In a subgroup analysis, we found that gender made little difference to the association of gout with incident MI in the elderly. Previous studies found higher risk of MI with gout in UK women compared to men (2.08 (95% CI 2.01, 2.16) vs 1.73 (95% CI 1.69, 1.77), respectively) [13], considering all age groups (mean age 70 years), or a trend of higher risk of MI with gout in Canadian women compared to men (1.11 (95% CI 0.99, 1.23); p = 0.003 for interaction by gender) [11] in the elderly with a mean age of 75 years. The mean age of people in our study is similar to these studies at 73 years. The reasons for differences in the findings is likely related to differences in country setting (USA vs UK vs Canada), confounders adjusted in the analyses (cardiovascular diseases, cardiovascular medications, and gout medications vs neither vs cardiovascular medications only), the outcome definition, the underlying conditions (none vs. none vs. musculoskeletal disease), study sample (all Medicare recipients vs. all hospital admissions for gout vs. all elderly) and the population examined in each study (limited to only people aged 65 years or older vs all ages vs. women 65 years or older).

Our study has several limitations, which must be considered while interpreting the findings.

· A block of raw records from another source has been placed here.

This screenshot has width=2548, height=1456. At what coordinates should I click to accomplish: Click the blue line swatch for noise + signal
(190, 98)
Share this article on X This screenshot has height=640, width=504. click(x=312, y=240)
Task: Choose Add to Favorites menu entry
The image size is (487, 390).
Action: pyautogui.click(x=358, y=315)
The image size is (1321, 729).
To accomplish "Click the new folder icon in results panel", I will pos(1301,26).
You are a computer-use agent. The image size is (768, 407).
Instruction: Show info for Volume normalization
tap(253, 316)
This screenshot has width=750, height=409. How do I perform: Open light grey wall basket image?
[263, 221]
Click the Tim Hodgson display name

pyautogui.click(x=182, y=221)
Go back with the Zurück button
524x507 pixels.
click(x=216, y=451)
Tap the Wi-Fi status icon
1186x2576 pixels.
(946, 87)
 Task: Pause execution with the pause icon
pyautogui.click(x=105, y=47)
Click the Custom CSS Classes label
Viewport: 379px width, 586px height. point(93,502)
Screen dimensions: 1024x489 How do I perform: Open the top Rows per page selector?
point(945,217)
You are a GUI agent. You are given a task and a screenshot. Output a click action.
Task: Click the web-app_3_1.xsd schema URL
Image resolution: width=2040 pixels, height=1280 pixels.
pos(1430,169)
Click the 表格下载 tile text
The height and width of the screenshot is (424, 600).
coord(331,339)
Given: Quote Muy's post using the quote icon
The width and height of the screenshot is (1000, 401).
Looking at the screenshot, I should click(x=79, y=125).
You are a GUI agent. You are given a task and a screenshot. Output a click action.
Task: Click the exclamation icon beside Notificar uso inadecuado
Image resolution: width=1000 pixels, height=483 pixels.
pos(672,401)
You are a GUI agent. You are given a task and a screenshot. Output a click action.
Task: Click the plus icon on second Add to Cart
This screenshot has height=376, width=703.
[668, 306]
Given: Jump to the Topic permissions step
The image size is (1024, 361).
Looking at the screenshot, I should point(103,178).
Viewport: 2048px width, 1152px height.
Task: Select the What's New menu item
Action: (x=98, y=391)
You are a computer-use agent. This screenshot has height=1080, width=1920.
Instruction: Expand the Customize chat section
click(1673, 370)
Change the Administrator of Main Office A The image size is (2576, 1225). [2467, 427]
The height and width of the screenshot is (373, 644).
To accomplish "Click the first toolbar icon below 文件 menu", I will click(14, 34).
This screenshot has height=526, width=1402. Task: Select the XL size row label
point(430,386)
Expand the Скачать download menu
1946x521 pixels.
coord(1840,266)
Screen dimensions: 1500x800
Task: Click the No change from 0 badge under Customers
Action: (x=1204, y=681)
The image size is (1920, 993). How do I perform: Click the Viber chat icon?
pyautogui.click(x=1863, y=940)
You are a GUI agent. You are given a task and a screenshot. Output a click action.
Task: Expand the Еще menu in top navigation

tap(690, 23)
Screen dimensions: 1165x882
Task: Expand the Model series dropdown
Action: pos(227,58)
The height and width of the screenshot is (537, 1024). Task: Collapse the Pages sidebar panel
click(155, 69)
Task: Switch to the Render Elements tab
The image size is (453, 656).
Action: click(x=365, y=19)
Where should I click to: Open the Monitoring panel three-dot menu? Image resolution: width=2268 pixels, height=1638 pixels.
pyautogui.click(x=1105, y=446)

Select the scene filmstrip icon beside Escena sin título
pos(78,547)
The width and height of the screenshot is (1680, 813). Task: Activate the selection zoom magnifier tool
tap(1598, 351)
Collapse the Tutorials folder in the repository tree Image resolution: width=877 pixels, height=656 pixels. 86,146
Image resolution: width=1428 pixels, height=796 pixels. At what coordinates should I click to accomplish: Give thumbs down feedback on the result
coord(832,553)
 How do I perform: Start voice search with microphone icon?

We used data from Americans aged 65 years or older, and therefore the generalizability of these findings to younger people is uncertain. Diagnostic misclassification may have occurred despite our use of validated algorithms; this would bias our study findings toward the null, making our findings conservative (i.e., we may have missed some associations). Residual confounding is still possible, given an observational study design, despite the fact that we controlled for several potential confounders. We adjusted for several potential confounders including cardiovascular drugs, but we did not adjust for aspirin, nonsteroidal anti-inflammatory drug (NSAID) use, alcohol use, smoking, or exercise, which may have led to some residual confounding. Adjustment for aspirin and NSAID use was considered but not done, since most NSAID and aspirin use in this age group is over the counter rather than prescription use [45, 46]. Over-the-counter medication use is not captured in the Medicare claims data, which would introduce misclassification bias. We are also unaware of the differential rate/pattern of the use of aspirin or NSAID by gout status, for primary or secondary prevention of CAD. Our study has several strengths. Inclusion of medications for cardiovascular disease and gout strengthens the analyses, since these medications might be imperfect surrogates of disease severity which Medicare data lack and have independent protective effects related to MI risk, but also in some cases may be indicative of the presence of a disease in the absence of an ICD-9-CM code and may reduce misclassification bias. We used a representative sample of US adults aged 65 years or older, had an adequate number of events for analyses, and conducted multiple sensitivity analyses to test the robustness of findings.

Conclusions

This study showed an association of gout with incident MI in adults aged 65 years or older, independent of the traditional CAD risk factors. The MI risk associated with gout was stronger in people without CAD risk factors compared to people with CAD risk factors, and the risk was increased 2-fold or higher in both groups. Chronic inflammation, a hallmark of gout, is implicated in the pathogenesis of incident MI [28]. Future studies should evaluate the mechanisms for this disease association, and evaluate to what extent this association is due to chronic inflammation versus other potential pathways.